In Abruzzo solo il 27,8% degli edifici scolastici statali dispone di un’aula informatica. È quanto emerge dal dossier “Intelligenza artificiale, una sfida educativa”, realizzato dall’Osservatorio sulla povertà educativa nell’ambito dell’Osservatorio Con i bambini-Openpolis, su dati del Ministero dell’Istruzione e del Merito relativi all’anno scolastico 2024/25.
Il dato colloca l’Abruzzo tra le regioni con la minore diffusione di spazi dedicati all’informatica nelle scuole statali. La percentuale regionale è nettamente inferiore alla media italiana del 40,7% e precede soltanto Calabria, al 27,2%, e Lazio, al 25,4%. Ai primi posti figurano invece Toscana con il 60%, Liguria con il 59,1%, Piemonte con il 53,6% e Marche con il 51,4%.
Il dossier evidenzia inoltre un divario legato alla collocazione territoriale degli istituti.

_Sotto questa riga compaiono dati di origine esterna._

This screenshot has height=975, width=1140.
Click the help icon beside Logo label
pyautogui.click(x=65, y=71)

A livello nazionale le aule informatiche sono presenti nel 41% degli edifici situati nei comuni polo, quota che scende al 37,8% nei comuni intermedi, al 37% in quelli periferici e al 33,8% nei comuni ultraperiferici.

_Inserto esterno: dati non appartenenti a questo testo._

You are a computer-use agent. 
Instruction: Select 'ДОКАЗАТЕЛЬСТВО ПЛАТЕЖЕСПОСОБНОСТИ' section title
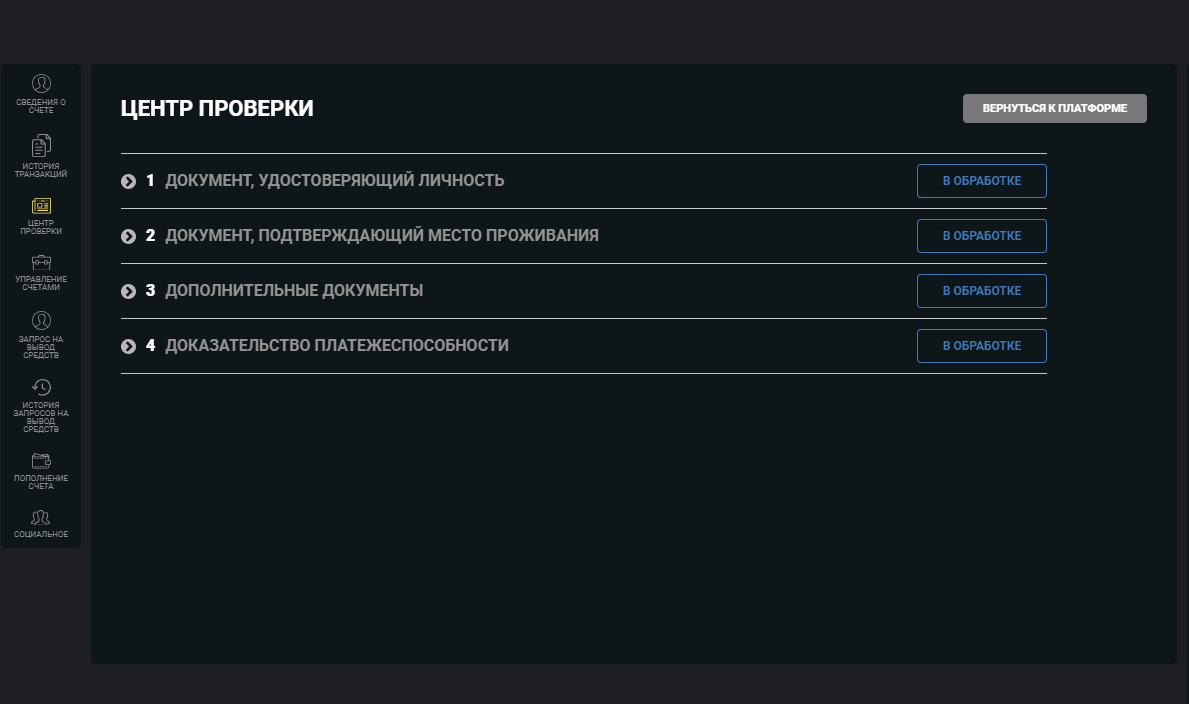336,346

Il tema delle dotazioni scolastiche si inserisce in un quadro nazionale caratterizzato da un utilizzo dell’intelligenza artificiale tra i giovani inferiore alla media europea. In Italia il 51,9% dei ragazzi tra 16 e 19 anni dichiara di aver utilizzato strumenti di IA generativa negli ultimi tre mesi, contro una media europea del 66,4%.